• **TASK BRIEF**: Gather all lines from the material that contain "badge".

^^^^^^^^

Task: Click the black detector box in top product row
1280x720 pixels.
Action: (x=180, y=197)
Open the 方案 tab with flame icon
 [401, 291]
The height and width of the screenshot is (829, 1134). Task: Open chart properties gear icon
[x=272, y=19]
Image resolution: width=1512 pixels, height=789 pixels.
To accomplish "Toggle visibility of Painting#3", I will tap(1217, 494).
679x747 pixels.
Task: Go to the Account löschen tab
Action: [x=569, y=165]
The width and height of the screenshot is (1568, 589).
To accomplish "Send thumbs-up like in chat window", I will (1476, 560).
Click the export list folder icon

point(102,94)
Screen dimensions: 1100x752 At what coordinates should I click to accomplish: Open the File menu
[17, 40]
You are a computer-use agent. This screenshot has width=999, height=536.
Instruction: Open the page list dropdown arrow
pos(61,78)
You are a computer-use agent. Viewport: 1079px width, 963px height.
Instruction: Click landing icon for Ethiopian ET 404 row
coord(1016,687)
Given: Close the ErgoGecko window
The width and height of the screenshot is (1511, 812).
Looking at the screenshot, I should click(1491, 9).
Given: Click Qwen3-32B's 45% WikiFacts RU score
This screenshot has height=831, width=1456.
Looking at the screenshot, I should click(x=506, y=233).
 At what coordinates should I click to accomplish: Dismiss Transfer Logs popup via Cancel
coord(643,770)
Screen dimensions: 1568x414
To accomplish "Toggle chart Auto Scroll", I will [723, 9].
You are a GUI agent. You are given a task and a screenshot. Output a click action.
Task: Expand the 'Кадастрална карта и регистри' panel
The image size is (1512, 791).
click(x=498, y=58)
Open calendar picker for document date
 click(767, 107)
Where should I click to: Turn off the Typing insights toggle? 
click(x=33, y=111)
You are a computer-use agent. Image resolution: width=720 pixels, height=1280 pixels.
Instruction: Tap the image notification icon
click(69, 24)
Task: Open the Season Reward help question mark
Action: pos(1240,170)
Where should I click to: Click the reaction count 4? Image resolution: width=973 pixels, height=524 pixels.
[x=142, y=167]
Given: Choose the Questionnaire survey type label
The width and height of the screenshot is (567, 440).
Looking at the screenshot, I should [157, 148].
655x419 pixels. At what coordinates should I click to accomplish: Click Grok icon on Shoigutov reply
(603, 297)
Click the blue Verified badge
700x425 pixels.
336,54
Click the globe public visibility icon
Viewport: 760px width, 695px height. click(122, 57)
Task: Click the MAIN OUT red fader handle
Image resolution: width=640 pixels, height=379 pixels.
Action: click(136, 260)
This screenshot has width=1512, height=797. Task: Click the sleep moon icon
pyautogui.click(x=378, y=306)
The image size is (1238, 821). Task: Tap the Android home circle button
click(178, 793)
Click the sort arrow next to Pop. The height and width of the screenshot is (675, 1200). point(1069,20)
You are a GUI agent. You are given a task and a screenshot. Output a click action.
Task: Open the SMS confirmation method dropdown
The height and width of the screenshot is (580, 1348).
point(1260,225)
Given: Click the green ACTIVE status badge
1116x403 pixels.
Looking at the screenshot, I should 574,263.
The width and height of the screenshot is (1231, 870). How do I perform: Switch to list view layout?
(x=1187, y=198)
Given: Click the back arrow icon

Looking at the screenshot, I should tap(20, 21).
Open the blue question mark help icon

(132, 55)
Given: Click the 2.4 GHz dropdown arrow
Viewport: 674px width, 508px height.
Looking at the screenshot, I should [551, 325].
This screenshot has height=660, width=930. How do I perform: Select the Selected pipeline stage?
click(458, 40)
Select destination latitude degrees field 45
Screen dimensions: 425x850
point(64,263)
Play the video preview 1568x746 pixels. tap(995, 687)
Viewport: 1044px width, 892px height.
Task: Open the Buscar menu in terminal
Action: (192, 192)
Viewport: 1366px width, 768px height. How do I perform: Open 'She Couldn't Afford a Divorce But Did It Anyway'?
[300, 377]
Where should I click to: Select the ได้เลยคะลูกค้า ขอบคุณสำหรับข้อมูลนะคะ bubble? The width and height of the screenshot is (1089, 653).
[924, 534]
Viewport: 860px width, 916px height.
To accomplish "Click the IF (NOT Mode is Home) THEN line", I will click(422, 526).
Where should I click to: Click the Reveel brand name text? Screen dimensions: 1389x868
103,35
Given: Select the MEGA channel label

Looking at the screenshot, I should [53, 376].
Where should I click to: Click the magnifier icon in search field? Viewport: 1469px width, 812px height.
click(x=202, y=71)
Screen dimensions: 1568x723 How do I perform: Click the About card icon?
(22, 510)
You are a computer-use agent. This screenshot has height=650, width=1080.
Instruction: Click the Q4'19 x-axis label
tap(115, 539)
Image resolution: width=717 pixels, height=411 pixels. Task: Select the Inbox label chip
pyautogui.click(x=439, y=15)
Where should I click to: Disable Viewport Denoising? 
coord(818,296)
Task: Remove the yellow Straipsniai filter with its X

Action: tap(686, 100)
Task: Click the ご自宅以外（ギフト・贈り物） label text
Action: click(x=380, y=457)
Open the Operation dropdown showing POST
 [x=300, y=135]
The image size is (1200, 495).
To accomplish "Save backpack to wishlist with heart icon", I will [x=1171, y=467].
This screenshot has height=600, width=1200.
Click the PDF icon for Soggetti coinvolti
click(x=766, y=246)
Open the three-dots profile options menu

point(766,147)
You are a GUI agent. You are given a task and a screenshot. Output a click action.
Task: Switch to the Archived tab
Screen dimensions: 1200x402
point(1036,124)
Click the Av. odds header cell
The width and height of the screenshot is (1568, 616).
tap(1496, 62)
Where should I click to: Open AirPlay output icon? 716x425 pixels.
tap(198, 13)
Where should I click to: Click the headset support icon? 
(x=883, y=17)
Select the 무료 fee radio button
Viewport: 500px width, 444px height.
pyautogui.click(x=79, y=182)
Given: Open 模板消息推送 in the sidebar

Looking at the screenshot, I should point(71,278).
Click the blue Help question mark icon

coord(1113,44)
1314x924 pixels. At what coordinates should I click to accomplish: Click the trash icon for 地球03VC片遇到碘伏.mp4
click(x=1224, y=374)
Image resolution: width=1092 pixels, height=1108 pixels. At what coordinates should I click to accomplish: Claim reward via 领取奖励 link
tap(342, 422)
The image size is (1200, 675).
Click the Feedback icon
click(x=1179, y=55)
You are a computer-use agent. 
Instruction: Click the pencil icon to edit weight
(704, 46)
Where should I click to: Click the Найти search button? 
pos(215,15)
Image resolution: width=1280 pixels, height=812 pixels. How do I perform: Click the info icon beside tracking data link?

^^^^^^^^

• **RESULT OF THIS TASK**:
Click the blue Verified badge
Given: Click the green ACTIVE status badge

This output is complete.